Our maxim, however, should be: sacrifice to evil spirits! In other words, we should not be afraid to spend time, trouble, and money, to put up with formalities and inconvenience, and to go without things, in order to shut the door on the possibility of misfortune. And the greater this may be, the smaller, more remote, and more improbable may be the possibility. The clearest example of this rule is the insurance premium; it is a sacrifice publicly made by all on the altar of evil spirits.
(51) We should not give way to great rejoicings or great lamentation over any incident partly because all things change and this alters its form; and partly because our judgement concerning what is favourable or unfavourable is deceptive. Consequently, almost everyone has at some time lamented over something that afterwards turned out for the best, or rejoiced over something that became the source of his greatest sufferings. The attitude of mind, here recommended to combat this, has been finely expressed by Shakespeare:
[quote]I have felt so many quirks of joy and grief That the first face of neither, on the start, Can woman me unto't.
-- All's Well that Ends Well, Act III, Sc. 2.)[/quote]

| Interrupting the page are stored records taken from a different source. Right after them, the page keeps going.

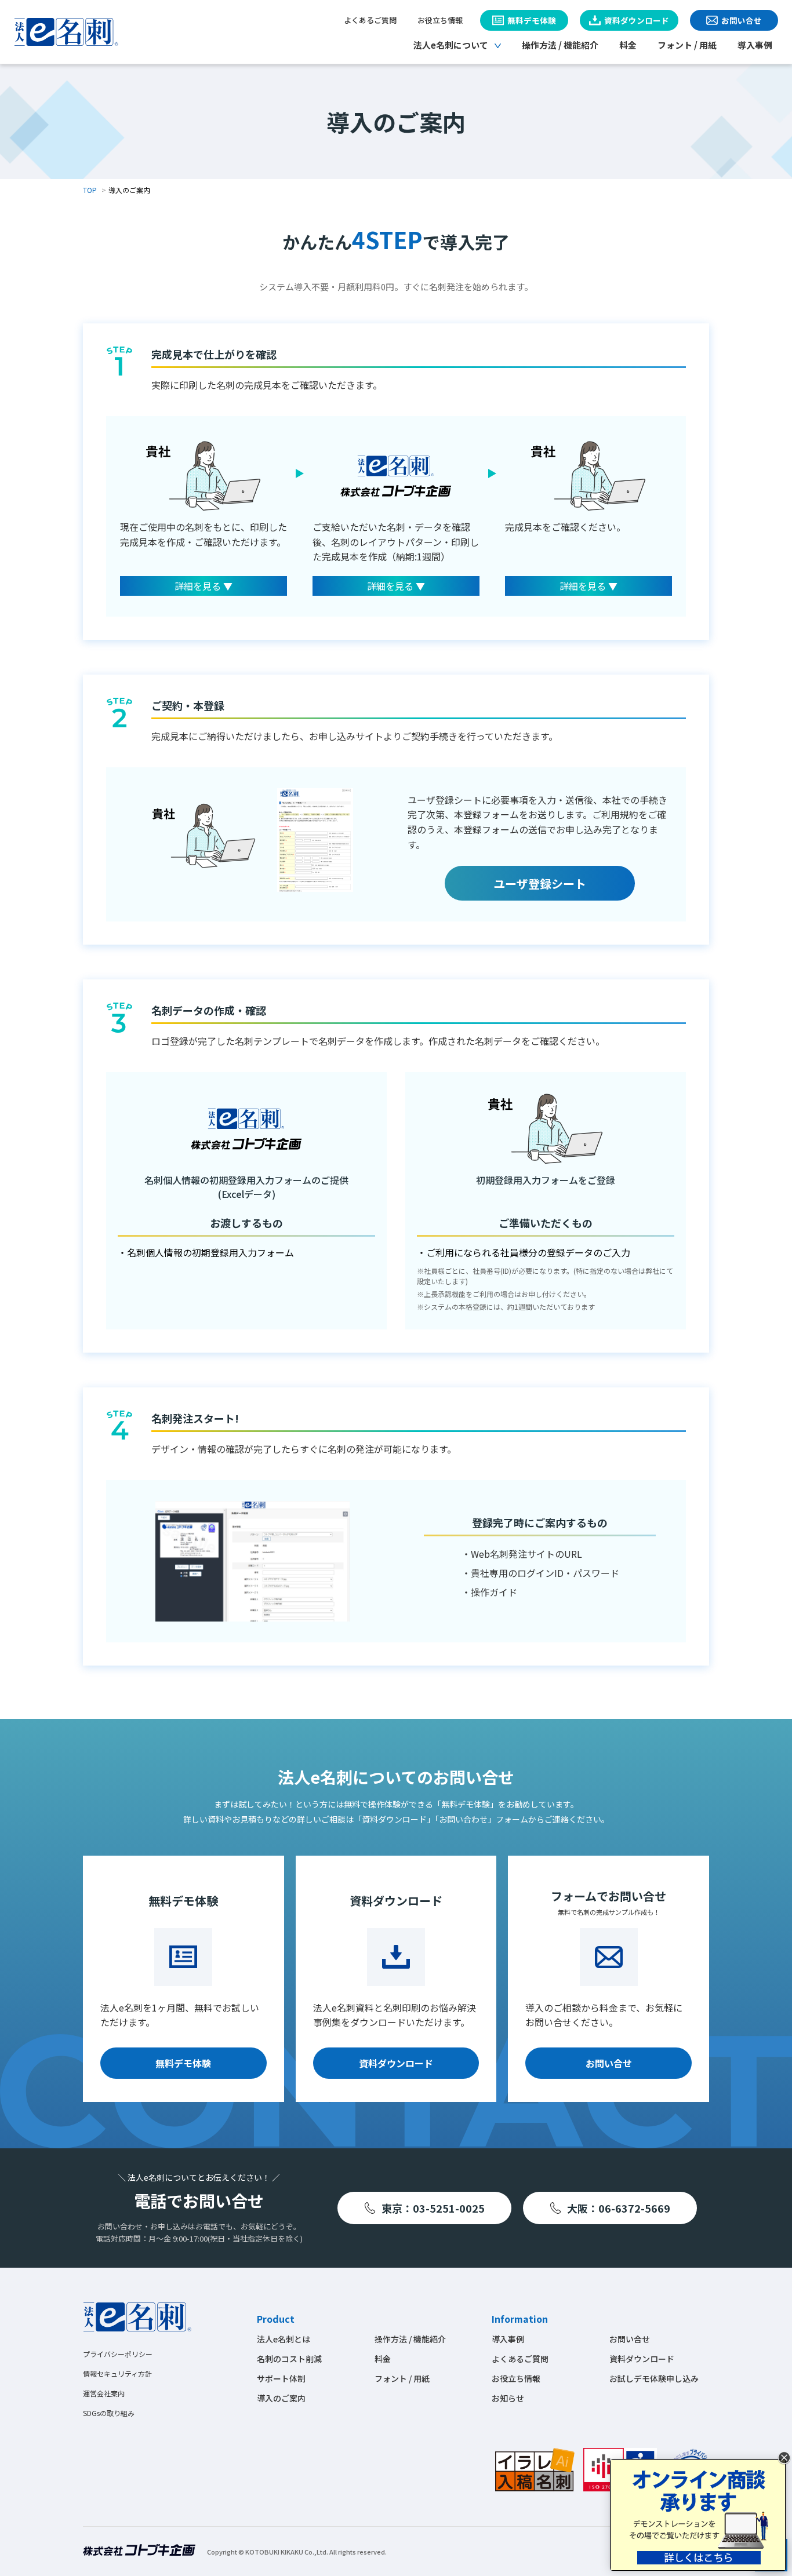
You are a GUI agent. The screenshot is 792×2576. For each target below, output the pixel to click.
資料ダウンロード (396, 2063)
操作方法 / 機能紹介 (560, 45)
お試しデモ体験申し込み (654, 2378)
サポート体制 (281, 2378)
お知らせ (508, 2398)
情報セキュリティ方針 (117, 2373)
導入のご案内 (281, 2398)
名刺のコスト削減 (289, 2358)
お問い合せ (609, 2063)
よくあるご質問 (370, 19)
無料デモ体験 (183, 2063)
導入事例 (754, 45)
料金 (628, 45)
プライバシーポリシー (117, 2354)
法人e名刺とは (283, 2339)
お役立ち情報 (440, 19)
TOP (90, 190)
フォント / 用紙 (687, 45)
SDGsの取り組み (109, 2413)
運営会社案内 (104, 2393)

But in general, whoever remains calm and unruffled in spite of every misfortune, shows that he knows how colossal and thousandfold are the possible evils of life; and therefore he regards what has now occurred as a very small part of what could happen. This is the temperament of the Stoic, in accordance with which we should never conditionis humanae oblitus, [76] but should always bear in mind what a woeful and wretched fate human existence is in general and how innumerable are the evils to which it is exposed. To be reminded of this insight into things, we need only cast a glance around us; wherever we are, we shall soon have before our eyes that struggling, tormenting, and floundering for a bare miserable existence that yields nothing. Accordingly we shall moderate our claims, learn to submit to the imperfection of circumstances and things, and always look out for misfortunes in order to avoid or endure them. For misfortunes, great and small, are the element of our lives and we should, therefore, always bear this in mind. Nevertheless, we should not, for this reason, lament and like a [x] [77] pull a long face with Beresford [78] over the hourly Miseries of Human Life, still less in pulicis morsu Deum invocare. [79] On the contrary, like a [x], [80] we should practise caution by forestalling and averting misfortunes, whether they come from people or things, and should become so refined in this that, like a clever fox, we neatly slip out of the way of every misfortune, great or small (which is in most cases only an awkwardness in disguise.)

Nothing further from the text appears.